Why This Recipe Works

  • Now let’s talk about why these cookies are so good. There are a few things that make this recipe special.
  • The cookies are extra chewy because we use melted butter. Also, we put in cornstarch and more brown sugar than white sugar. All these things make the cookies chewy.
  • The cookies are soft and thick too. That’s because we use an extra egg yolk. Also, we shape the dough in a special way to make them thick.
  • These chocolate chip cookies taste really good. They have the right amount of sweet dough and melty chocolate. It’s a perfect mix.
  • If you follow the recipe carefully, your cookies will turn out great every time. You don’t have to worry about them not working.

Common Questions

Why are my cookies flat?

Sometimes chocolate chip cookies turn out flat. This can happen for different reasons. Maybe your baking soda is old and doesn’t work right anymore. Or you might have mixed the dough too much. If the dough or butter is too warm, that can make flat cookies too. Also, if you didn’t use enough flour, the cookies can spread out too much. To fix this, make sure your baking soda is fresh. Don’t mix the dough too long. Keep the dough cold before baking. And be careful to use the right amount of flour.

Can I use a hand mixer?

Yes, you can use a hand mixer if you don’t have a big stand mixer. Because we melt the butter in this chocolate chip cookie recipe, it’s easy to mix. You can even use just a whisk if you want. The dough isn’t hard to mix by hand.

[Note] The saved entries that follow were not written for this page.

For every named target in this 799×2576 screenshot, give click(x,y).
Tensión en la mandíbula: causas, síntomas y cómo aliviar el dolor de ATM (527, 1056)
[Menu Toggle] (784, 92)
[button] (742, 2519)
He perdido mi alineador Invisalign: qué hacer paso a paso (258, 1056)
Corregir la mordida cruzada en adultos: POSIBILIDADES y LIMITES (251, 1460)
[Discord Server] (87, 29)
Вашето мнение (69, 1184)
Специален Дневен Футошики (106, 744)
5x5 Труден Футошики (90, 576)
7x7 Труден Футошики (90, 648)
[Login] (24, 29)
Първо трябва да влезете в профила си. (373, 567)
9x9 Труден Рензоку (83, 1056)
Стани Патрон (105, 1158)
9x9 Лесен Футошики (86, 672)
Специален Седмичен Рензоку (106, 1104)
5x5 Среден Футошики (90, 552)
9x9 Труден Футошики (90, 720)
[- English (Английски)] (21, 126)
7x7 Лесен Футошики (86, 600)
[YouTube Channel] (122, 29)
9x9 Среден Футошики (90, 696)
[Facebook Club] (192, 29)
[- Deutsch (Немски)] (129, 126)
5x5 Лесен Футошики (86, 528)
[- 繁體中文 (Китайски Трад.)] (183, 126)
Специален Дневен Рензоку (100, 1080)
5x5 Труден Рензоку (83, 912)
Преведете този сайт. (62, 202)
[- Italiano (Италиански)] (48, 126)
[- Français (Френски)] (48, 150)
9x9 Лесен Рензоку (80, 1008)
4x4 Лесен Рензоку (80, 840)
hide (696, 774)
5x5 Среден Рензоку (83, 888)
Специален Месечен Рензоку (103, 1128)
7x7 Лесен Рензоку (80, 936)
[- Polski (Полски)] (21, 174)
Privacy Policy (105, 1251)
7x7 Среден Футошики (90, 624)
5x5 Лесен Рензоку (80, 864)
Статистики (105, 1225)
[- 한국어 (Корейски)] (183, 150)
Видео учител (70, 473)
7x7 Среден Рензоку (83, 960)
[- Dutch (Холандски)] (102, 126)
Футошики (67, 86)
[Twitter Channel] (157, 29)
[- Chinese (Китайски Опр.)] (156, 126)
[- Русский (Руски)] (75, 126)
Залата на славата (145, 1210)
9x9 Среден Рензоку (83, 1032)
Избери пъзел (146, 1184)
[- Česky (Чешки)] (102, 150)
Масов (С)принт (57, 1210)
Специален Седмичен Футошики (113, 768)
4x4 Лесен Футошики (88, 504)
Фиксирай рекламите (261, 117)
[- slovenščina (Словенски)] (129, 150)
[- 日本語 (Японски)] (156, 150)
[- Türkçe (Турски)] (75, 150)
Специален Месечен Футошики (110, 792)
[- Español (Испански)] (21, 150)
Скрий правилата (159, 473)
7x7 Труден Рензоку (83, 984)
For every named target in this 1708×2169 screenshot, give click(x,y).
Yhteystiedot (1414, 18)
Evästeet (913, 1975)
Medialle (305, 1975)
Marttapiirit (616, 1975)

How do I measure flour correctly?

To measure flour the right way, first stir the flour in the bag. Then use a spoon to put it in the measuring cup. Don’t push the flour down. When the cup is full, use a flat edge like a knife to scrape off the extra on top. If you pack the flour too tight in the cup, you’ll use too much. That can make your cookies too dry.

Can I make smaller cookies?

If you want to make smaller chocolate chip cookies, you can. Just use less dough for each cookie. Instead of using 2 or 3 big spoonfuls, use 1 spoonful. This will make more cookies, but they’ll be smaller. Remember, smaller cookies don’t need to bake as long. Check them a few minutes earlier than the recipe says.